Wednesday, February 7, 2007

“My gynecologist slipped me a roofie.”

Girl: “I remember the last time I passed out – it was at my pap smear…”

—RVC Cafeteria

“Christ, what is that AWFUL chanting?”

(obliviously walking into the Muslim prayer space beneath the Islamic Studies library while a group of students is praying)
Girl: “Ugh… I don’t know WHY this pathway has had these flip flops lying around for months!”

—Islamic Studies Library Prayer Space

Why you don’t hook up with Linguists.

Guy: Three games, three teams of 11 each. thats 999 people.
Everyone looks around awkwardly.
Guy: I did my math wrong didnt I. I’m doing Literature and Linguistics as a major, I can only read!

—Gardner Rez Council

Tuesday, February 6, 2007

“That’s how I stay in shape.”

Girl 1: You are a fat whore….well, minus the fat part
Girl 2: whatever–I’d rather be a whore than fat
—New Rez

With time, you will learn to accept George Michael as your personal lord and saviour.

Gay Guy: If you were gay, I’d totally do you.
Straight Guy: I’m not gay, dude.
Gay Guy: Nobody’s perfect.

—on the lower field

In Counter-Stalk 2.0, catching a Facebook stalker is called a Head Shot.

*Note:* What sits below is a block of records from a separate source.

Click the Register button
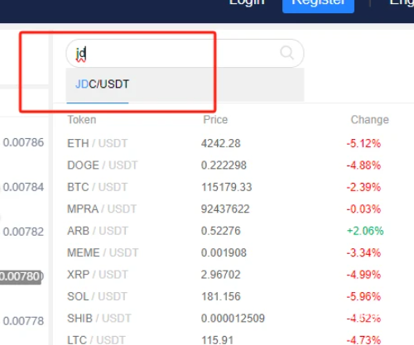414x345 pixels. (x=318, y=4)
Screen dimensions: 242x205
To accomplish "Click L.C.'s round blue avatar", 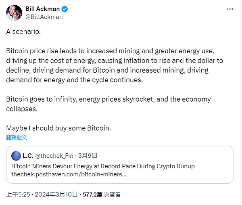I will click(16, 155).
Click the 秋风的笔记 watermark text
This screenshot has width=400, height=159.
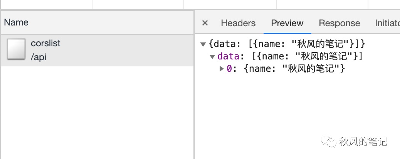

Girl (to friend): We aren’t the only ones who stalk on facebook, are we?

—Arts Building

“Before I contracted Ebola.”

[Two guys are standing behind the counter serving food]
Server Guy 1: By the way, you know that study I was going to be part of? Turns out I’m ineligible.
Server Guy 2: Why?
Server Guy 1: I tested positive for Tuberculosis.
[people in line start to look uncomfortable]
Server Guy 1: Oh, don’t worry…that was a while ago.—BMH

The way they dangle their participles… Fucking disgusting

(Girls are parting before Girl 1 walks into Brutopia)
Girl 1: Good night! (hugs)
Girl 2: Good night! Don’t hook up with any creepy guys, and NO LINGUISTS!
Girl 3: Yeah, no fucking linguists. Unless they’re hot.
Girl 2: No! Not even then! No linguists!